## DESCRIPTION OF THE TASK
Beginning at the line containing "Focus the Scale input field" and continuing to the end of the records below, give each line again exactly as it stands, and only those lines.

## SUPPLIED DATA
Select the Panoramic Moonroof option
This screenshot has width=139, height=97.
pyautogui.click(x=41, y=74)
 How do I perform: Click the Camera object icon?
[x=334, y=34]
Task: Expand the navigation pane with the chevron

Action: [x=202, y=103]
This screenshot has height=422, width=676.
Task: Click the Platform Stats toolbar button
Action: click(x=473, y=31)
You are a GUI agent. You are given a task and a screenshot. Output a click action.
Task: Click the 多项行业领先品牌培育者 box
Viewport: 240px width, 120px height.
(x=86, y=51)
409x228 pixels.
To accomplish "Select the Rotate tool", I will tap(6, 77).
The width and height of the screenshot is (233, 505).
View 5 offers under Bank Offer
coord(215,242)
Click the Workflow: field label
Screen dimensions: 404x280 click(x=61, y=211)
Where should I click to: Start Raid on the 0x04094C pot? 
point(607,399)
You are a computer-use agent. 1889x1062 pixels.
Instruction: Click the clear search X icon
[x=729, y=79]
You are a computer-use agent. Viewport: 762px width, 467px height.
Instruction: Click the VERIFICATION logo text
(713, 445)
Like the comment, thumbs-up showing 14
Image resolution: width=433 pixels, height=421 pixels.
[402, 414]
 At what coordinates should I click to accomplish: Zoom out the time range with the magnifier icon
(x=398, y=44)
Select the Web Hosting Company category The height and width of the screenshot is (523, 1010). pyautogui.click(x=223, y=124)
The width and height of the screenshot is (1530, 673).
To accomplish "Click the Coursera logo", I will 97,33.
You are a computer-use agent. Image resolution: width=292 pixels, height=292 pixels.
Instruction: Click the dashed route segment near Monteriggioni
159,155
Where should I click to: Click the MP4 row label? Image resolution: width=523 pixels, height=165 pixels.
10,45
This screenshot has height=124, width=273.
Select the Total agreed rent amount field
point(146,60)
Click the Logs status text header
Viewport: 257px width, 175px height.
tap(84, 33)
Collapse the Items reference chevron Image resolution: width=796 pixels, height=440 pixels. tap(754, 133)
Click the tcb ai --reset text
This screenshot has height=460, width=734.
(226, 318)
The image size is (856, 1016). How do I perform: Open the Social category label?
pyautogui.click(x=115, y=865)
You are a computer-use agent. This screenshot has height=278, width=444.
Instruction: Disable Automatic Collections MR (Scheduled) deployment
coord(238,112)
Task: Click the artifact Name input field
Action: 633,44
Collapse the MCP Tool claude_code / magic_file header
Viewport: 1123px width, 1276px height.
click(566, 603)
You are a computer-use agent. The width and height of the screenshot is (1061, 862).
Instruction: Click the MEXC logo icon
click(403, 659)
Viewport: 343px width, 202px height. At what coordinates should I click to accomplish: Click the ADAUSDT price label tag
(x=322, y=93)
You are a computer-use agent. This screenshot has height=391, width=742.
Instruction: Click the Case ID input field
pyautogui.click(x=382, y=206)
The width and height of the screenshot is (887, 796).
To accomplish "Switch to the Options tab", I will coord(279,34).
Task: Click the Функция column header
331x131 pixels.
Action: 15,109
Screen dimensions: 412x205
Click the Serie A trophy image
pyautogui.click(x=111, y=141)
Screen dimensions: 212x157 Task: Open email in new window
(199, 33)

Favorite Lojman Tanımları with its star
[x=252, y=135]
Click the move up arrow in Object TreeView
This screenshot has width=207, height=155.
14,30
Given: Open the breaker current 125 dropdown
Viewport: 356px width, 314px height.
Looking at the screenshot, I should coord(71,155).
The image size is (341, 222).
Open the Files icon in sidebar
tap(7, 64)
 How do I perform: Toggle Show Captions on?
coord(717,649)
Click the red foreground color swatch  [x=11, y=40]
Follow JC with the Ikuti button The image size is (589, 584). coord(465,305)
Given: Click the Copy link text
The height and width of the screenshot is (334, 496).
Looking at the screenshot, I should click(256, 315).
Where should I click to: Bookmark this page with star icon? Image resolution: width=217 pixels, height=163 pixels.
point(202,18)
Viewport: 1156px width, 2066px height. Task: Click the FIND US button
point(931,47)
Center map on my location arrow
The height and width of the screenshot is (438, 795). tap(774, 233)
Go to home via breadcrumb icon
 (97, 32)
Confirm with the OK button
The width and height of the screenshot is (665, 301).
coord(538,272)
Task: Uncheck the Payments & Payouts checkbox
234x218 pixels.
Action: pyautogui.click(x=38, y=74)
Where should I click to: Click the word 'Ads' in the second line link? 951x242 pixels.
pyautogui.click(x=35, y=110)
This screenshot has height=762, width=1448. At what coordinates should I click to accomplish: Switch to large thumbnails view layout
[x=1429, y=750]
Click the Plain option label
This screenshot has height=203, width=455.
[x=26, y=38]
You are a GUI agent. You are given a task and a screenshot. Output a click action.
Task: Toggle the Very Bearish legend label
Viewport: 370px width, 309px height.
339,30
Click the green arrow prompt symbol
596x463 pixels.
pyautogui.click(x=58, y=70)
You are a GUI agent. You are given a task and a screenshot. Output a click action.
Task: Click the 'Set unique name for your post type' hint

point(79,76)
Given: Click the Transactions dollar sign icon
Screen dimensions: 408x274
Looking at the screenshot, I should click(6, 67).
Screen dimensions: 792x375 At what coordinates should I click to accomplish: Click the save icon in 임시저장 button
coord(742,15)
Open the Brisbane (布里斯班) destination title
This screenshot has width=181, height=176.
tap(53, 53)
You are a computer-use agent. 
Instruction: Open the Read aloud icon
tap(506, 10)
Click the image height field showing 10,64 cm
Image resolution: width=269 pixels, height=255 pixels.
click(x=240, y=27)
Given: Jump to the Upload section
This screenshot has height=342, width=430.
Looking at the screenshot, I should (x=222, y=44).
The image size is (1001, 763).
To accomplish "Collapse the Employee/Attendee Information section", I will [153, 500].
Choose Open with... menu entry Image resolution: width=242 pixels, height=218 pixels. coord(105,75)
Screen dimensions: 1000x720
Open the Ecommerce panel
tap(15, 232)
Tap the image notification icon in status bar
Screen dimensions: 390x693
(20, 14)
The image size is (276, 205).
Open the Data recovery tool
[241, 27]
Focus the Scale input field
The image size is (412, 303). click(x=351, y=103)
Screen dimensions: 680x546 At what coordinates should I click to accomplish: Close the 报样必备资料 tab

## EXERCISE RESULT
Focus the Scale input field
The image size is (412, 303). click(x=351, y=103)
Screen dimensions: 680x546 At what coordinates should I click to accomplish: Close the 报样必备资料 tab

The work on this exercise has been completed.